Article 14 Reporting and handling discovered violations against the Code of Ethics

Where a director, manager and an employee becomes aware of or engages in any conduct or activity that is likely to violate this Code of Ethics or an applicable law or regulation, he/she shall promptly report the event to the Company’s Organization and Talent Development Department. Any person making the report shall provide enough information to enable the Company to properly address the matter.

The Company has established related procedures for submitting matters regarding accounting, internal accounting controls, or auditing matters to the Audit Committee.

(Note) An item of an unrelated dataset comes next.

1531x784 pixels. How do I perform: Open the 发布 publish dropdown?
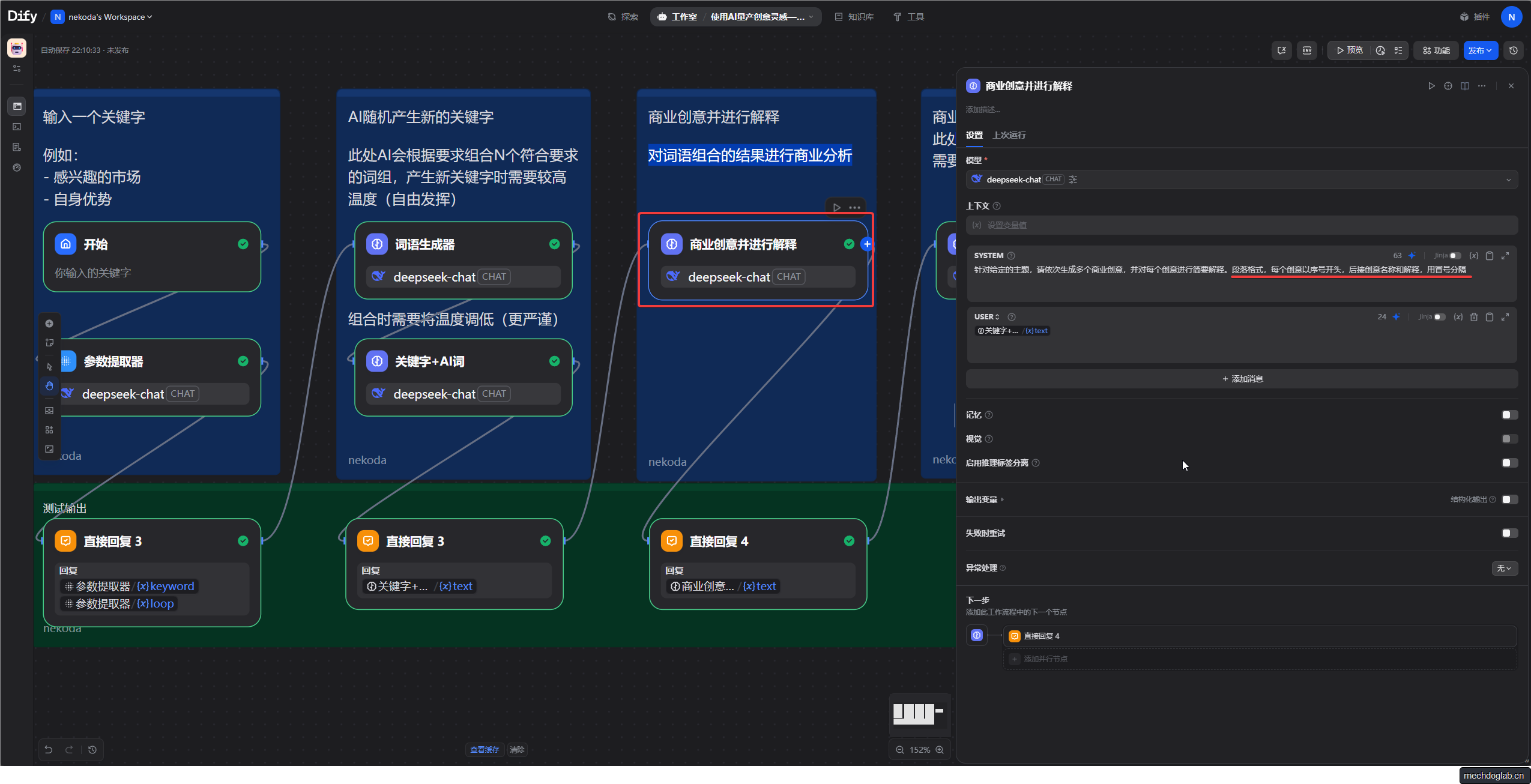click(1480, 50)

Any person will not be subject to retaliation of any kind (or threat of retaliation) for reporting any ethical concerns, suspected violations to securities related law, or other suspected misconduct in good faith. Any person who believes that he/she has been under a retaliation (or threatened or harassed) as a result of above action shall immediately report the matter to his/her immediate supervisor or the Company Organization and Talent Development Department.

Article 15 Full understanding and compliance with this Code of Ethics

Each director, manager and employee is obliged to carefully read, clearly understand, and comply with this Code of Ethics and, as necessary, to seek clarification on any key point. Where a manager or employee fails to comply with this Code of Ethics, including his/her supervisors who fail to make a report, may be subject to disciplinary action of termination of the employment agreement.

Implement the compliance of code of ethics shall be considered when assessing managers and employee’s performance and which shall also follow the relevant reward and punishment regulations.

The Company shall actively remind the importance of compliance with the company’s policies. Any violation of certain of the Company’s policies is likely to cause the Company and the relevant personnel to be responsible for civil liability and damages, administrative penalty, or criminal prosecution.

Any doubt regarding this Code of Ethics shall be directed to the immediate supervisor or the Company’s Organization and Talent Development Department.

Article 16 Waivers

The Company may, by a prior approval, waive application to this Code of Ethics for directors, managers and employees under certain limited situations. The waivers for directors or senior managers shall be granted by the Board. Waivers of other personnel shall be reviewed by a special committee chaired by the Senior Executive Vice President of the company. Where the waiver shall be granted if it is in compliance with the laws or the company rules, the waiver that is not in violation of the company’s legitimate business policies may be granted at discretion.

The Company shall promptly disclose to the shareholders about the names of directors or senior managers receiving the waiver, the contents of and reason for such waiver and state the same in the Company for the next issue.

Article 17 Application to affiliates and organization

Group enterprises or entities such as the Company’s subsidiaries, institutes with direct or indirect cumulative donation funds exceeding 50%, and institutions or legal persons with substantial controlling power shall proceed with business activities in accordance with this Code of Ethics and may establish relevant provisions for need of business operation.


Article 18 Riders

This Code of Ethics is established solely for the internal use by the Company. It is not intended to and does not give any rights to any employee, customer, supplier, competitor, shareholder, or any other person or entity. It does not in any way constitute a commitment, by or on behalf of the Company, as to any fact, circumstance or legal conclusion.

Article 19 Enforcement

This Code of Ethics is enforced upon the approval of the Board and the same procedures will apply to amendment thereafter from time to time.